*Aim of the exercise:*
Beginning with the line that holds "The image size is (656, 516).", retype the rest of the listing exactly, last line included.

*Data provided:*
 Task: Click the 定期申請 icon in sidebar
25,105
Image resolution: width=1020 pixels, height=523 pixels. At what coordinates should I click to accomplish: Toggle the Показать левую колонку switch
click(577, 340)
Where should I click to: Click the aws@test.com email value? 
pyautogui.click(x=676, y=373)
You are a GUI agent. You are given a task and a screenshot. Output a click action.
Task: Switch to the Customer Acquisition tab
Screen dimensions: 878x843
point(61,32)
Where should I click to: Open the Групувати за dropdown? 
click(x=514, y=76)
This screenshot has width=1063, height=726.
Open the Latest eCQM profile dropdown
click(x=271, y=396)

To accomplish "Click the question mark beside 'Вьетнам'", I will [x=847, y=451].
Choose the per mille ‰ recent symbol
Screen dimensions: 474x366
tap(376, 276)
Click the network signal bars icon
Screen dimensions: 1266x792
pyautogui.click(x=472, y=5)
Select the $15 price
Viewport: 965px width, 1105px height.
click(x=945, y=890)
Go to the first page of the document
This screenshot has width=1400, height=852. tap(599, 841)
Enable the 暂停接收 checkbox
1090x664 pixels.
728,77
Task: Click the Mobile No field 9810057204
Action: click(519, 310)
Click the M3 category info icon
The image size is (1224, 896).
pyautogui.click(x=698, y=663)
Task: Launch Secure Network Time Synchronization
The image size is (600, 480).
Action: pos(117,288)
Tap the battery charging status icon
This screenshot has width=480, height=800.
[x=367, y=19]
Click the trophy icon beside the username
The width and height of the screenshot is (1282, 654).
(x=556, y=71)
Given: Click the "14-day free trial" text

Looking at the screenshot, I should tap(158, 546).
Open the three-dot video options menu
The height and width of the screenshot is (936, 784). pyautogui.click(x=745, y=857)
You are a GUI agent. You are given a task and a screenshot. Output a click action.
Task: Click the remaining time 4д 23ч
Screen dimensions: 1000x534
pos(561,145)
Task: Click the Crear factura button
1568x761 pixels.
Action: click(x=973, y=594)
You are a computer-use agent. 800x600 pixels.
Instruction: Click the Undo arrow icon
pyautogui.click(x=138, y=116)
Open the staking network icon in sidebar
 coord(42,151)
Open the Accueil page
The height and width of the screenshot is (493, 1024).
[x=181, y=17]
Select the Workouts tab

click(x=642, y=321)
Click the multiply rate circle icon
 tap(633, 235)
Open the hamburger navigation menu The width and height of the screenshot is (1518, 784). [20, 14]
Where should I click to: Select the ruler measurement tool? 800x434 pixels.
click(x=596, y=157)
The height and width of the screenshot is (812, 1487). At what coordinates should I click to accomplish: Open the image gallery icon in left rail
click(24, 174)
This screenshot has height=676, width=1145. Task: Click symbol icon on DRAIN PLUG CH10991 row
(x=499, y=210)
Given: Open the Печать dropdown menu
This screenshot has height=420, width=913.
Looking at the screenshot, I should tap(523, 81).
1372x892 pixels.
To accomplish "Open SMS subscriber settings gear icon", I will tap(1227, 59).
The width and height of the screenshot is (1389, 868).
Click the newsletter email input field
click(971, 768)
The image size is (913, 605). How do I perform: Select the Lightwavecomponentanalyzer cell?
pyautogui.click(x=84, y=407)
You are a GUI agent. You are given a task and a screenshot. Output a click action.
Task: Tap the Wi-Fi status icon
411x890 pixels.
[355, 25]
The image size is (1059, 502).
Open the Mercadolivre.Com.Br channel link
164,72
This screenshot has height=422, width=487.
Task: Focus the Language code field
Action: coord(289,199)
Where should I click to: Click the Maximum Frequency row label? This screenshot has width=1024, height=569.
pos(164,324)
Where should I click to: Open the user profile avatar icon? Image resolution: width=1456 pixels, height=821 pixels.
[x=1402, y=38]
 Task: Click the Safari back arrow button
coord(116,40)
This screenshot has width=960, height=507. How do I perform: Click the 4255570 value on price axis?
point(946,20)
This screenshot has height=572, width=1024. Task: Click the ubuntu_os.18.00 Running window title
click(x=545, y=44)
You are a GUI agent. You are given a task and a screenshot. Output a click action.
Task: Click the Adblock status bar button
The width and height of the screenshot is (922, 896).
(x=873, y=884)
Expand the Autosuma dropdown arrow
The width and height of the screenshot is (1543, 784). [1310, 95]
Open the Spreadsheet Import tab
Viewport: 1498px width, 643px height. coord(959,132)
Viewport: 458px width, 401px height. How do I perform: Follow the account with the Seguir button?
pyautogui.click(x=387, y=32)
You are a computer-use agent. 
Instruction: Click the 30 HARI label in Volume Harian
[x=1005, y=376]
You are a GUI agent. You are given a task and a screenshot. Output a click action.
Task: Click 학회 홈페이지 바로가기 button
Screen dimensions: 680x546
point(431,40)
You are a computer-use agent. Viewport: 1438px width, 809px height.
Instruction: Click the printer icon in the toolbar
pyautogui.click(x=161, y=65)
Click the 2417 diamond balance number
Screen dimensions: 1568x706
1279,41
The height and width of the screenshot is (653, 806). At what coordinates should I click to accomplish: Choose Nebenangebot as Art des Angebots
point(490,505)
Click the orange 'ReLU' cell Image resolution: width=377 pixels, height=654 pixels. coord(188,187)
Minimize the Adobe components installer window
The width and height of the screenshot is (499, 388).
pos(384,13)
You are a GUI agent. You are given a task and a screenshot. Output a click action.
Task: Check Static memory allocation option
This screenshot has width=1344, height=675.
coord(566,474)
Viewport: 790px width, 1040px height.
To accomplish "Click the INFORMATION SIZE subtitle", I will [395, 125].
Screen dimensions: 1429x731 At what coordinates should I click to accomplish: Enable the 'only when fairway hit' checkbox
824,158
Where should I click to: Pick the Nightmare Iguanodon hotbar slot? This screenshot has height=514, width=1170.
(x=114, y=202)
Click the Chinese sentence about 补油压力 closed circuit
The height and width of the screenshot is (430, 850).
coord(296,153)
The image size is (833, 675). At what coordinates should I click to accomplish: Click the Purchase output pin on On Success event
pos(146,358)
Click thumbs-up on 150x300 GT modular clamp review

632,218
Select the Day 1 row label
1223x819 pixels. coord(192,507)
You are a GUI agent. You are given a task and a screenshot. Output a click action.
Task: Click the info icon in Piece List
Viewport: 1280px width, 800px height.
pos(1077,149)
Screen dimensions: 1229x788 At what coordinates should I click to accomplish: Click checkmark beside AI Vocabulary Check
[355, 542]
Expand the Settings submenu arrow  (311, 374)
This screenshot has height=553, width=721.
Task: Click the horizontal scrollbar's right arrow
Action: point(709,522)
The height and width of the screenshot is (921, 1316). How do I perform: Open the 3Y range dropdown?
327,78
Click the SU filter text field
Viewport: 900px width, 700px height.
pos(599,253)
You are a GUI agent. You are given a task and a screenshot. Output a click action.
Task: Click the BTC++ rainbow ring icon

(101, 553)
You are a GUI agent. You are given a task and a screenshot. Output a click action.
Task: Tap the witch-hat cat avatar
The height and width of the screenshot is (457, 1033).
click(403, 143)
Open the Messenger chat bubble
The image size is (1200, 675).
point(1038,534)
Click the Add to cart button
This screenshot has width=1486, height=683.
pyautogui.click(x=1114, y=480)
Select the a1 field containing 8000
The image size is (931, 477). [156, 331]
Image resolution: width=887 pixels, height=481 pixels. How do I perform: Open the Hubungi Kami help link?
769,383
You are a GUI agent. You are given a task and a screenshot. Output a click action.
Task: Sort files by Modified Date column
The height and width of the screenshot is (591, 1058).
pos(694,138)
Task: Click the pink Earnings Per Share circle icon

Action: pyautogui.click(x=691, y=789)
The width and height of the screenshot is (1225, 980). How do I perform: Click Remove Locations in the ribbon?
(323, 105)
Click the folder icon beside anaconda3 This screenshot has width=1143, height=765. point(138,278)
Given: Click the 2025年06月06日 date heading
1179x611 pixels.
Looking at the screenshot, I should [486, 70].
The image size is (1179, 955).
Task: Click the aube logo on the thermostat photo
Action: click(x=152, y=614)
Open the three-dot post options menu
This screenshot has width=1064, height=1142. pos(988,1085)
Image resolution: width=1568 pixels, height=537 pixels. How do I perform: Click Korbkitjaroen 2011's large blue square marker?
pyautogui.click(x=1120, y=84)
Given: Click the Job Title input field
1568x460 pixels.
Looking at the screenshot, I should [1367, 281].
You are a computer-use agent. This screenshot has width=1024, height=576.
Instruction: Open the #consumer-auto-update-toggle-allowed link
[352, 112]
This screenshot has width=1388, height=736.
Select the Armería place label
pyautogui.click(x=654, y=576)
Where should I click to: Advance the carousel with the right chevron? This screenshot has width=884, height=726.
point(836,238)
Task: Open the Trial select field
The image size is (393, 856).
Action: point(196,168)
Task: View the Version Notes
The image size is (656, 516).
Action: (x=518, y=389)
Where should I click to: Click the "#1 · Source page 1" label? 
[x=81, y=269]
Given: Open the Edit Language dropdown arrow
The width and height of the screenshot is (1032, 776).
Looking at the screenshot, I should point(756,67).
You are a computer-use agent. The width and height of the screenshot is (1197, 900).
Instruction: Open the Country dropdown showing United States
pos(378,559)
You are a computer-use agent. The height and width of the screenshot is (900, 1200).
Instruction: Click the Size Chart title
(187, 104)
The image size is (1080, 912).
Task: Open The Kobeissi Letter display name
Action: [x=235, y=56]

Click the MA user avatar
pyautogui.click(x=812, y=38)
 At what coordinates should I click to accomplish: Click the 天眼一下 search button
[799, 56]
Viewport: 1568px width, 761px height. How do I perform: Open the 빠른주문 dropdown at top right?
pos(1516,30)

*Written solution:*
The image size is (656, 516).
Action: (x=518, y=389)
Where should I click to: Click the "#1 · Source page 1" label? 
[x=81, y=269]
Given: Open the Edit Language dropdown arrow
The width and height of the screenshot is (1032, 776).
Looking at the screenshot, I should point(756,67).
You are a computer-use agent. The width and height of the screenshot is (1197, 900).
Instruction: Open the Country dropdown showing United States
pos(378,559)
You are a computer-use agent. The height and width of the screenshot is (900, 1200).
Instruction: Click the Size Chart title
(187, 104)
The image size is (1080, 912).
Task: Open The Kobeissi Letter display name
Action: [x=235, y=56]

Click the MA user avatar
pyautogui.click(x=812, y=38)
 At what coordinates should I click to accomplish: Click the 天眼一下 search button
[799, 56]
Viewport: 1568px width, 761px height. How do I perform: Open the 빠른주문 dropdown at top right?
pos(1516,30)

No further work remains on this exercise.